59 Professor Bartlett has had long-standing links with the cross-respondents. However, if it were considered relevant, I would accept the substance of his evidence. The gist of this evidence was that the solutions in Claims 1 and 3 of the patent in suit were counter-intuitive at the time because:
(1) the three-electrode system had taken over from the two-electrode system as the received wisdom, and
(2) this was certainly so if the electrodes were to be in direct contact with the solution to be tested, particularly if it was whole blood.
In the first place, the views he expresses now are consistent with views he expressed in a memorandum in 1984, when he was actually confronted in real life with the kind of exercise that others are now attempting, some seventeen years after the event, with litigation on foot. At the time, he was more like the skilled but non-inventive worker than he and the other experts are today. In the second place, Professor Alexander was not, in the end, able to give any satisfactory answer to the points made by Professor Bartlett. Whether he, or any expert, would have made the counter-intuitive choice is a matter of conjecture. It would not have been routine to do so. In the third place, in my opinion, his specialty as a physical electro-chemist is the most apt of the experts in dealing with the design of devices and apparatus.

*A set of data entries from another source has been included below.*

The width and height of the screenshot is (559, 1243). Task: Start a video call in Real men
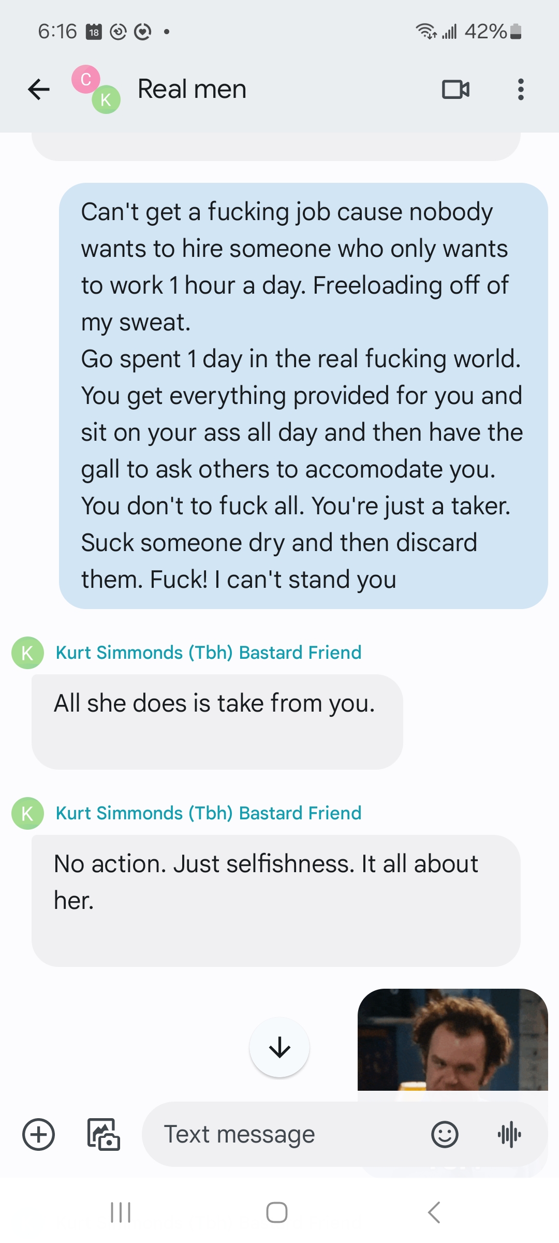point(455,90)
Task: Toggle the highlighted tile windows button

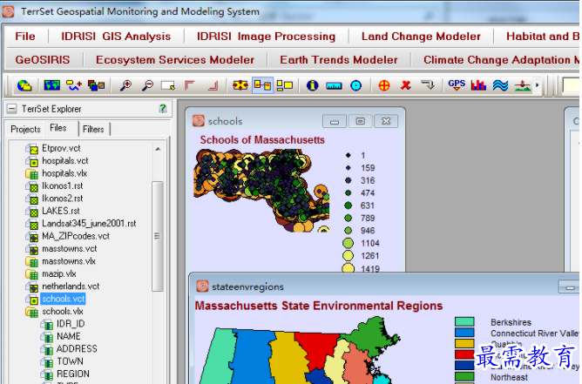Action: (x=262, y=85)
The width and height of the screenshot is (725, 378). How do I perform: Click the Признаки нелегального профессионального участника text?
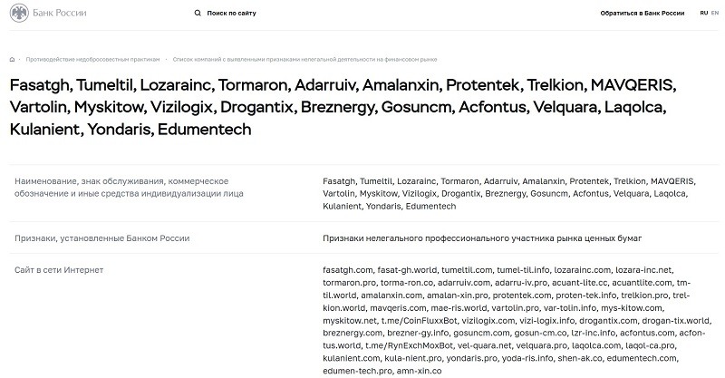482,238
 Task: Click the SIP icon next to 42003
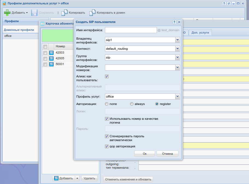(51, 53)
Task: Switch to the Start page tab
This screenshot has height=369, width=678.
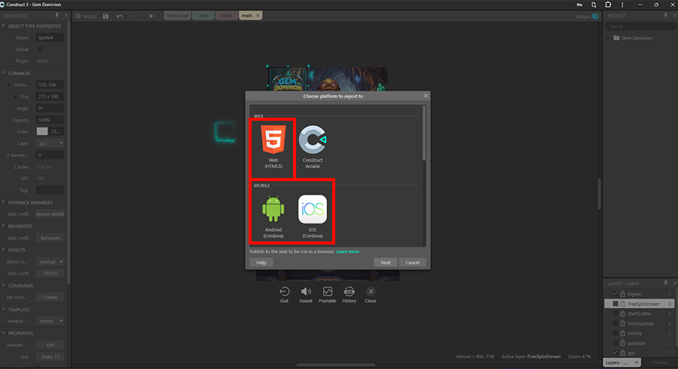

60 Dr Sanghera is closest of the experts to the commercial "coalface", but he has a strong commercial interest and no direct knowledge of the state of the art in Australia at the priority date. He obtained his undergraduate degree in the United Kingdom in 1983.

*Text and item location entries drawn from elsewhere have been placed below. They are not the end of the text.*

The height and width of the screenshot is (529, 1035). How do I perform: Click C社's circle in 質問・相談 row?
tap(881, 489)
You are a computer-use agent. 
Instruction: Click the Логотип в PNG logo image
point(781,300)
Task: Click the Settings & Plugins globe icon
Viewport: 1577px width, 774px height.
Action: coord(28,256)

61 I should deal with one aspect of the matter relied upon by counsel for the cross-claimants at various points during the hearing and in address, namely, the difficulty of discerning from the complete specification of the patent in suit what the inventive step was claimed to be and the reluctance of the cross-respondents to commit themselves to a position on that matter. While there is a sound foundation for the argument, it leads nowhere.
62 It is helpful to go back to the analysis of the various meanings of "invention" in Kimberly-Clark (at pars 20 and 21) and of "inventive step" and "inventive merit" in Advance Building Systems (at 186-187 and 191-192). If the complaint is, in substance, encompassed by the s 40 arguments, then I have dealt with it. It may be that the complaint is that the specification does not clearly identify precisely how the "invention" differs from, and improves upon, what went before: what is unique about it. In one sense that is correct. The specification refers to the prior art (some of it by incorporation), states objectives and describes the various embodiments of the invention. If there is, in fact, no advance, then the patent will be invalid on the grounds of lack of novelty or obviousness. The fact that the "advance" is not expressly identified does not lead to invalidity.
63 It may be that the complaint was directed to the forensic difficulty of establishing obviousness or lack of novelty without a statement of the "advance" in the specification or in the pleadings. I can see that point but, forensically, it could cut both ways, as it could make it more difficult for a patentee to rebut attacks upon lack of novelty and obviousness. The issue simply reflects the fact that the party seeking revocation carries the onus.